Fate of nickel subsulfide during carcinogenesis studied by autoradiography and X-ray powder diffraction.

Sarcomas in mice were induced by i.m. and s.c. administration of 63Ni- and 35S-labeled nickel subsulfide (Ni3S2), and the fate of the Ni3S2 was studied in tumors and normal tissues during carcinogenesis. Whole-body autoradiography showed a gradual loss of solubilized 63Ni and 35S radioactivity from the site of injection. There was also a loss of nonsolubilized dust particles which appeared to be phagocytized by reticuloendothelial cells in the liver, spleen, and regional lymph nodes. Microautoradiography showed that the totally dominating radioactivity within both the 63Ni3S2- and the Ni3(35)S2-induced tumors was associated with dust particles. There was no specific or excessive localization of solubilized radioactivity in the tumors or in metastases (when present).
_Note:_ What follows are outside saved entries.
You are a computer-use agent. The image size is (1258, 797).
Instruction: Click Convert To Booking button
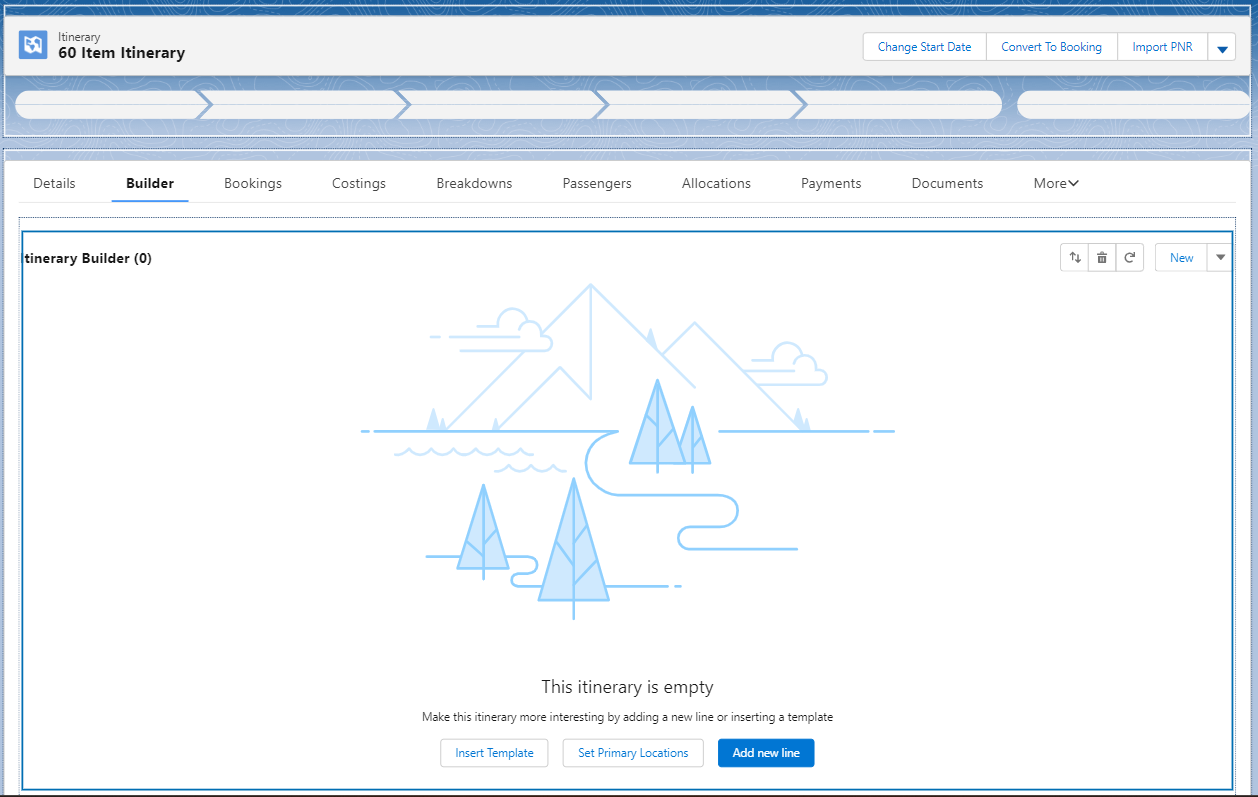click(1051, 47)
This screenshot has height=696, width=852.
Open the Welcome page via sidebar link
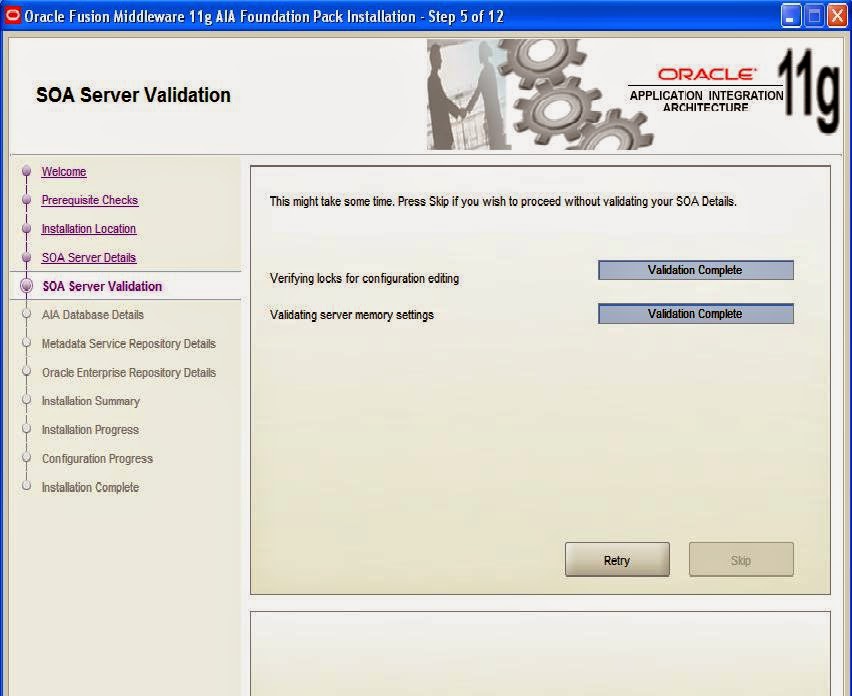pos(64,172)
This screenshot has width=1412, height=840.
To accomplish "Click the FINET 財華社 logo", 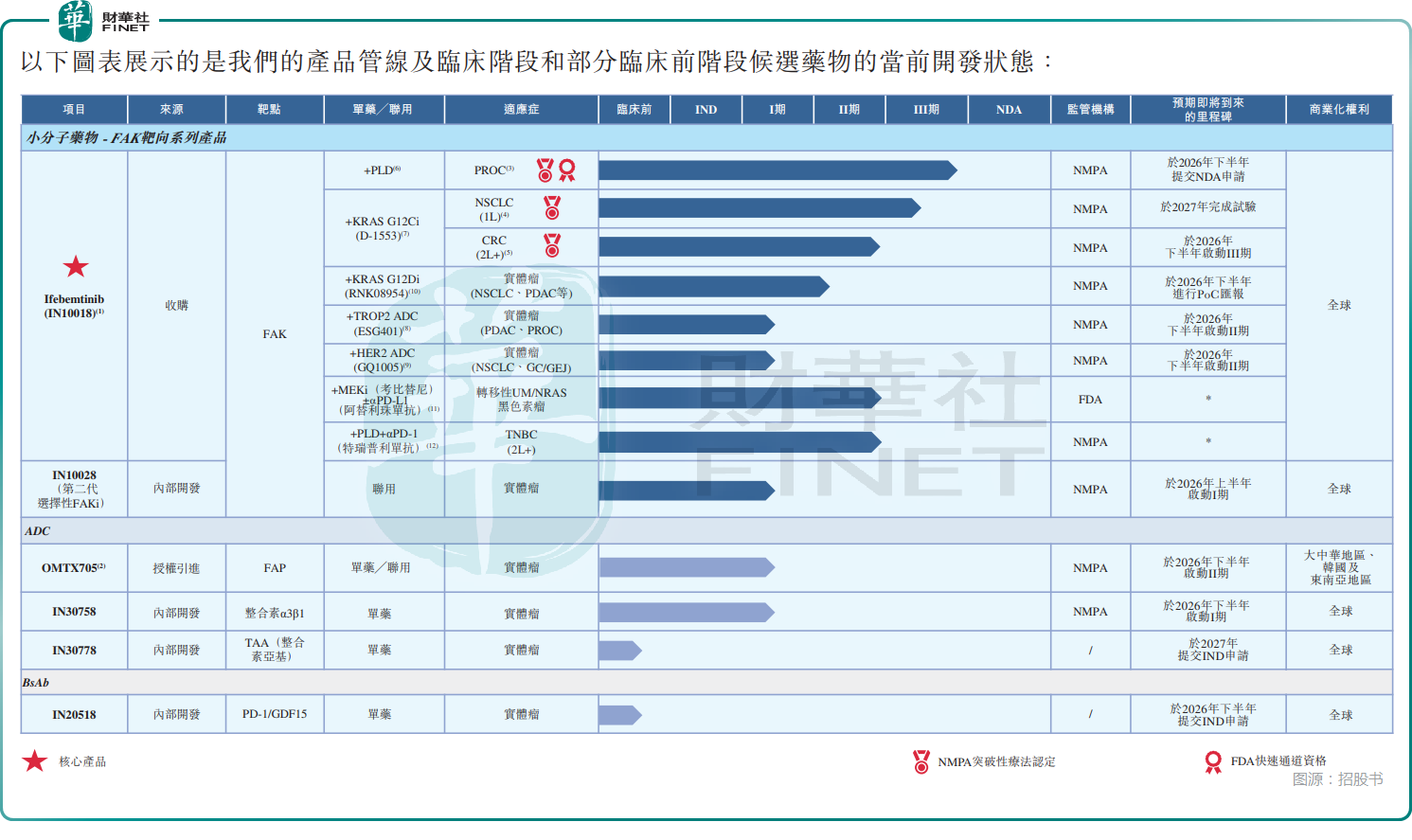I will point(102,21).
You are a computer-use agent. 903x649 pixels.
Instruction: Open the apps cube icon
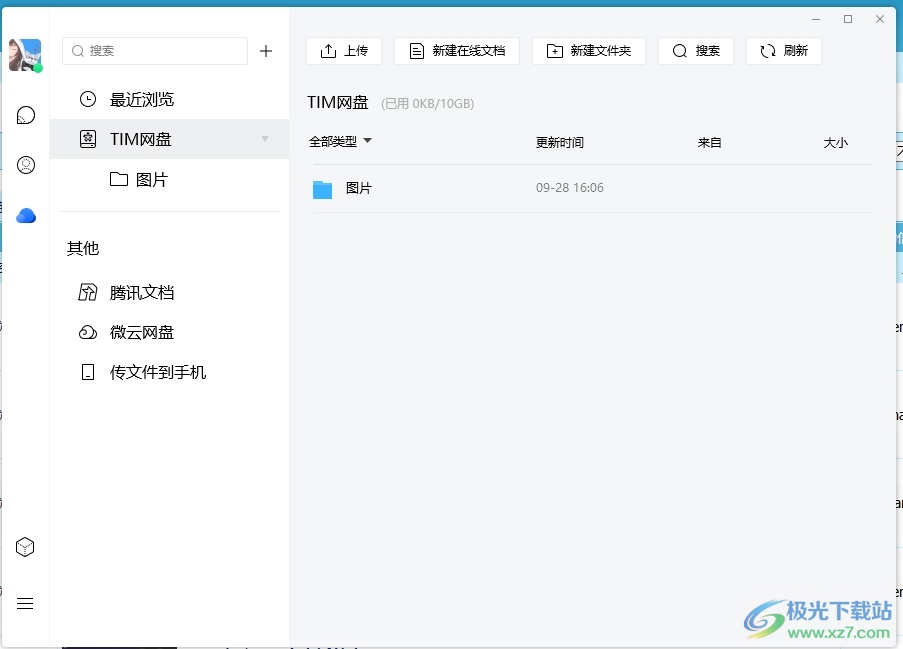click(x=26, y=547)
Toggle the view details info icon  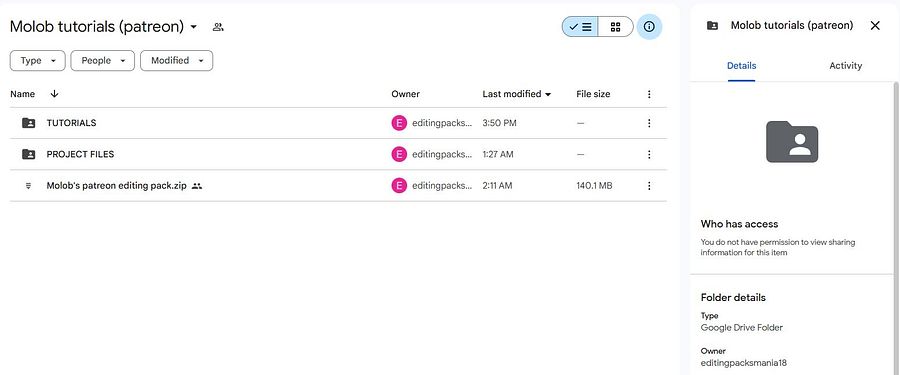click(649, 26)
Two patterns of localization of dust particles within the tumors were observed: one with particles concentrated in a central part of the tumor and one with the particles present in the periphery of the tumor. X-ray powder diffraction of the insoluble crystalline material in the tumors indicated that a conversion of the alpha Ni3S2 to alpha Ni7S6 and beta NiS had occurred.